▸ Text block:

(NaturalNews) A recent study published in the journal Pediatrics suggests that administering one or more of the five "Ss" — swaddling, side/stomach position, shushing, swinging, and sucking — to babies in conjunction with their childhood vaccine regimens can help alleviate the physical and emotional stress typically brought about by this highly-invasive medical tradition.
Though these measures do absolutely nothing to address the potential neurological damage caused by vaccines, researchers say they can "soothe" babies and help them to stop crying. According to Dr. John W. Harrington from Eastern Virginia Medical School and Children's Hospital of the King's Daughters in Norfolk, the methods serve as a "distraction" from the pain caused by the needles.
For their study, Harrington and his colleagues divided 234 two- and four-month-old babies into four study groups, two of which received the five Ss after their vaccinations. They found that those who received these interventions experienced less visible pain, grimacing, and frowning, according to Reuters, and they cried less.
But as good as it might be to effectively comfort a child who has just been bombarded with dozens of vaccine injections, no amount of physical comfort will mitigate the damage being done to babies' brains by vaccines. The combination diphtheria, pertussis and tetanus shot, also known as DPT, for instance, is known to cause severe and permanent brain damage in some children.
Brachial neuritis, chronic inflammatory demyelinating polyneuropathy (CIDP), complex regional pain syndrome (CRPS), Guillain-Barre syndrome (GBS), multiple sclerosis, narcolepsy, Opsoclonus-Myoclonus syndrome (OMS), trigeminal neuralgia, and transverse myelitis are among the many neurological side effects that can be caused by vaccines. And none of these conditions, of course, can be mitigated with a pacifier or a blanket.

▸ Recorded information:
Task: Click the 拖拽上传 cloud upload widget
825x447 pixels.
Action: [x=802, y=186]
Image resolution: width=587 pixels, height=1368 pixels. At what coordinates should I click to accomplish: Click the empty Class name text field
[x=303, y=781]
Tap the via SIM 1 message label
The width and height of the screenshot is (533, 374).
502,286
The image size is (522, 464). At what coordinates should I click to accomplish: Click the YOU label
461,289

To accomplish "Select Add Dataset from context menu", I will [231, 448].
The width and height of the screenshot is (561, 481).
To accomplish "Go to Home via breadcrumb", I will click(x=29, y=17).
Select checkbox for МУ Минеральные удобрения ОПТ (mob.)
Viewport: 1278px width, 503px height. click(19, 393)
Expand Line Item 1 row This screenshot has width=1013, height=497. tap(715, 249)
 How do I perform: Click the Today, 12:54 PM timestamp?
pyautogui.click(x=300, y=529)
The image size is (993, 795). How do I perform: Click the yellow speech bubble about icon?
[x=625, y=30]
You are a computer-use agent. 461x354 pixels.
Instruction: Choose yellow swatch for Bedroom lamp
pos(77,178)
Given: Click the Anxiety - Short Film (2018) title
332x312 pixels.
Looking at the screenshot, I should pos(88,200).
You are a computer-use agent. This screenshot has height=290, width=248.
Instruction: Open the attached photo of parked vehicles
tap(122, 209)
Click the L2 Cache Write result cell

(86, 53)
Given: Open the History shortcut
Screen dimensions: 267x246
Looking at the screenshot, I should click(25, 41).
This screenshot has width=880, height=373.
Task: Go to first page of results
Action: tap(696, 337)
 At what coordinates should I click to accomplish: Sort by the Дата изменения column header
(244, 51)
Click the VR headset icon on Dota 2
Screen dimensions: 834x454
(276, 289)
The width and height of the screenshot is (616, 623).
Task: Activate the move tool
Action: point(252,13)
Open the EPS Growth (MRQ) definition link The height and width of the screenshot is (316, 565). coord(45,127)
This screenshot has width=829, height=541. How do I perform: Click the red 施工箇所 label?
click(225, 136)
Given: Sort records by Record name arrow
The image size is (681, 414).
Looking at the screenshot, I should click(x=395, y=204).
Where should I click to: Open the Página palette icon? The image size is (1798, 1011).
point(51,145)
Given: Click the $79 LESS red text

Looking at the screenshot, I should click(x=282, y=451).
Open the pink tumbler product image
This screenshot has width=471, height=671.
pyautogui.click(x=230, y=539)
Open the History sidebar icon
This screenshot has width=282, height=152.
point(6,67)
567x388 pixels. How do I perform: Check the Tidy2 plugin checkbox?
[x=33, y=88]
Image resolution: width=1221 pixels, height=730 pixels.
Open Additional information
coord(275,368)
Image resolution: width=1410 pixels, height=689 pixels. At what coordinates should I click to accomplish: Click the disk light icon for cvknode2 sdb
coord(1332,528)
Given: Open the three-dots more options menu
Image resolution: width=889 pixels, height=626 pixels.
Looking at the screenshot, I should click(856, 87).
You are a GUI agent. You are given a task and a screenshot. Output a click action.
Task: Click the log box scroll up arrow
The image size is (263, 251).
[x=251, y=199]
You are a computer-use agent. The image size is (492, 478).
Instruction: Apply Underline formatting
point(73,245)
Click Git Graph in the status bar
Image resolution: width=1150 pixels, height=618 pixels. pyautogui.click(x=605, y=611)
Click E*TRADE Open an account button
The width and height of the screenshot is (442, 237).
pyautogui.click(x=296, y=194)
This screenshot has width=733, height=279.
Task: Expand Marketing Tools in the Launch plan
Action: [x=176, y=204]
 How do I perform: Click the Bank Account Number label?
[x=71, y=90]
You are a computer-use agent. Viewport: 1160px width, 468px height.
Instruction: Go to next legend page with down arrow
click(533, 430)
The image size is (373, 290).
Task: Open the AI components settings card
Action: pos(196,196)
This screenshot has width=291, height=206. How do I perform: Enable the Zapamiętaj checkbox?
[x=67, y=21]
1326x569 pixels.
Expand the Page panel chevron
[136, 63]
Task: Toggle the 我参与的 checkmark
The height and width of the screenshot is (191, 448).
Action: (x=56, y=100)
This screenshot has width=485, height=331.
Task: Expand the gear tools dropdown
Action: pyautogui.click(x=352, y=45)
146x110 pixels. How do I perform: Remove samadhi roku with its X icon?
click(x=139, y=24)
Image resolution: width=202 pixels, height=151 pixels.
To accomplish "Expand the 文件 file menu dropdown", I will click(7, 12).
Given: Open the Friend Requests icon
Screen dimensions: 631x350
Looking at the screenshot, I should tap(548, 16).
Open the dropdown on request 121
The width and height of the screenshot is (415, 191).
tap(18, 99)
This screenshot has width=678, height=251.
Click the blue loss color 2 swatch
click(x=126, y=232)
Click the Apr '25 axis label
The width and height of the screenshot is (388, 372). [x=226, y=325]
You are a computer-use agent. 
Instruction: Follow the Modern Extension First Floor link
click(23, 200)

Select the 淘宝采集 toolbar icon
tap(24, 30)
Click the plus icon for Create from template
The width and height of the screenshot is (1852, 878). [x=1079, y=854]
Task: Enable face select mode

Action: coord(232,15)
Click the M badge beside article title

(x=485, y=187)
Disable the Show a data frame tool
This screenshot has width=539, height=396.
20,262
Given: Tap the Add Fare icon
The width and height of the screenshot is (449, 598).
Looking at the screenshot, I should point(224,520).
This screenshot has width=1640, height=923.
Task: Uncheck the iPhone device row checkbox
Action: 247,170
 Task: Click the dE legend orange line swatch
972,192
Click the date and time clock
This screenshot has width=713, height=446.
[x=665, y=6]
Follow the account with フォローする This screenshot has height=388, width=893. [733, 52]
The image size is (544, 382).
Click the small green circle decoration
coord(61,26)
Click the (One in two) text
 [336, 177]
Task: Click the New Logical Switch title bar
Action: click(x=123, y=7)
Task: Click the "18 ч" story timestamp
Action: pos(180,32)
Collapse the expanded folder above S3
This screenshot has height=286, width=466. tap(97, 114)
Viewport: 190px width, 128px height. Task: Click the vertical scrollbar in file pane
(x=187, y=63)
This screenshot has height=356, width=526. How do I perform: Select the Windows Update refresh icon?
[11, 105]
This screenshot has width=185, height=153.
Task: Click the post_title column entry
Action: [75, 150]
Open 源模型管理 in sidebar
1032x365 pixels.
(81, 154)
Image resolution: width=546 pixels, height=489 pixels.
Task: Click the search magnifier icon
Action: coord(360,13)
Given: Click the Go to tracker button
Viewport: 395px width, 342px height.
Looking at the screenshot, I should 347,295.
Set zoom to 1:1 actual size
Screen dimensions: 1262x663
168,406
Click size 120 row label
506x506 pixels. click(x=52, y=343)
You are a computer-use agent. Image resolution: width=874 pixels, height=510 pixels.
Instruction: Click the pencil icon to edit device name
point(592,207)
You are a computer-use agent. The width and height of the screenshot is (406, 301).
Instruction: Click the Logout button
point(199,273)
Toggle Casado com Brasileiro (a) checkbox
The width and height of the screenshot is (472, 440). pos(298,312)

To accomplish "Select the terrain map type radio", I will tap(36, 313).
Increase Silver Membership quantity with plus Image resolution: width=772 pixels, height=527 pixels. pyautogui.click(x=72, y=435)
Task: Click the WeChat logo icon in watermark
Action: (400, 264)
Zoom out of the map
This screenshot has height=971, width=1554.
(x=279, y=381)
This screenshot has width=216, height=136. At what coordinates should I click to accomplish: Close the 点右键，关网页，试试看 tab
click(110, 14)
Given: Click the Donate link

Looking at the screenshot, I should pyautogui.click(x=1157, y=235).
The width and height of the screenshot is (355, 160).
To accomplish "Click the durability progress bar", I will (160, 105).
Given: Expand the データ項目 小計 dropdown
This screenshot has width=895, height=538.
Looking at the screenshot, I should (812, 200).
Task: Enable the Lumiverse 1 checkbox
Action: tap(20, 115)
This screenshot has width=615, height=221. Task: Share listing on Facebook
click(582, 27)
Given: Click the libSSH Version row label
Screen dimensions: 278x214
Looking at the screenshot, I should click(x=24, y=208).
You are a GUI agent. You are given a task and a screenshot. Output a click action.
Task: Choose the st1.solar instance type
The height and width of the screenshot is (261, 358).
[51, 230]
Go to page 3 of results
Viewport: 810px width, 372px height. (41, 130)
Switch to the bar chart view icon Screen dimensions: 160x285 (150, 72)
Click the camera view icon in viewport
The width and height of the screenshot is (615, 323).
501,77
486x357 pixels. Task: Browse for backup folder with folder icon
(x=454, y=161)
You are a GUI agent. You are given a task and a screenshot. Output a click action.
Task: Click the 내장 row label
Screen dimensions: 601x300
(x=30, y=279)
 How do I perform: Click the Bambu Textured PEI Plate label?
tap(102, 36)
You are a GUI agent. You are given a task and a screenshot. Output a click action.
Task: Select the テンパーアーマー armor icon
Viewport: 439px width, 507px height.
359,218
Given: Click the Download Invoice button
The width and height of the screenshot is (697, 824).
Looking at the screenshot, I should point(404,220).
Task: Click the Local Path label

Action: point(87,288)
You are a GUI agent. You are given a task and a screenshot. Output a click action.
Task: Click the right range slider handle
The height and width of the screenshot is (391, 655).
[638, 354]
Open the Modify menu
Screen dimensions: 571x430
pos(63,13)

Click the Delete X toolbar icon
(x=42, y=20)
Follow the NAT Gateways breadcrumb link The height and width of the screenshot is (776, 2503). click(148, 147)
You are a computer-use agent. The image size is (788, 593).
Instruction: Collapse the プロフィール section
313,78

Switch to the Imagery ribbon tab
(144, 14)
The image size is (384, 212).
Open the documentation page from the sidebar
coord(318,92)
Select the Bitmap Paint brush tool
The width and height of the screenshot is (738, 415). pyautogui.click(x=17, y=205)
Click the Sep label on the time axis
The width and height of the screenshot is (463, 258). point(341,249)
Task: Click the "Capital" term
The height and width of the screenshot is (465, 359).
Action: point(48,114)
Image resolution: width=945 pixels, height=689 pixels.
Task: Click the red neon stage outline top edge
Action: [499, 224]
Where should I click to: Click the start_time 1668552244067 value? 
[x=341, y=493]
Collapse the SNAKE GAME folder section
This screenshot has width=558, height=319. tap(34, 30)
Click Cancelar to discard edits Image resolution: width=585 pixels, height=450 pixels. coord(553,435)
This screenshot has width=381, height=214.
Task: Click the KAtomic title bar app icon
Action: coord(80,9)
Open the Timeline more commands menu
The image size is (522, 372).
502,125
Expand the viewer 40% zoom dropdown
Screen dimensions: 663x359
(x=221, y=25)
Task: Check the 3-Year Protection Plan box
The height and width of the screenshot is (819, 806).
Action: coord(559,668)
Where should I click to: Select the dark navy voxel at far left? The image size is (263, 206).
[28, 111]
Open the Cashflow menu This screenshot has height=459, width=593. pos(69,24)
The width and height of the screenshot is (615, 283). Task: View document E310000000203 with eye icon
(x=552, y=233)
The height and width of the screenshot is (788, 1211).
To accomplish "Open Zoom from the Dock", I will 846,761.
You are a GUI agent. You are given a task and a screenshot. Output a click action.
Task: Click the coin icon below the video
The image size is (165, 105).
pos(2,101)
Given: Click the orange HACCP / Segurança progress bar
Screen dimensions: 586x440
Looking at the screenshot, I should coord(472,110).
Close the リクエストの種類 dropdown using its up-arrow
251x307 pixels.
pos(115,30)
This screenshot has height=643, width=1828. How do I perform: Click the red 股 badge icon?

▸ Required action 1: Copy the article on soothing babies during vaccination from "(NaturalNews) A recent" up to and including "by the needles.".
▸ Required action 2: In the article on soothing babies during vaccination, how many infants did the researchers divide into study groups?
None of the data is needed for what comes next.

▸ Written response 1:
(NaturalNews) A recent study published in the journal Pediatrics suggests that administering one or more of the five "Ss" — swaddling, side/stomach position, shushing, swinging, and sucking — to babies in conjunction with their childhood vaccine regimens can help alleviate the physical and emotional stress typically brought about by this highly-invasive medical tradition.
Though these measures do absolutely nothing to address the potential neurological damage caused by vaccines, researchers say they can "soothe" babies and help them to stop crying. According to Dr. John W. Harrington from Eastern Virginia Medical School and Children's Hospital of the King's Daughters in Norfolk, the methods serve as a "distraction" from the pain caused by the needles.

▸ Written response 2: 234 two- and four-month-old babies.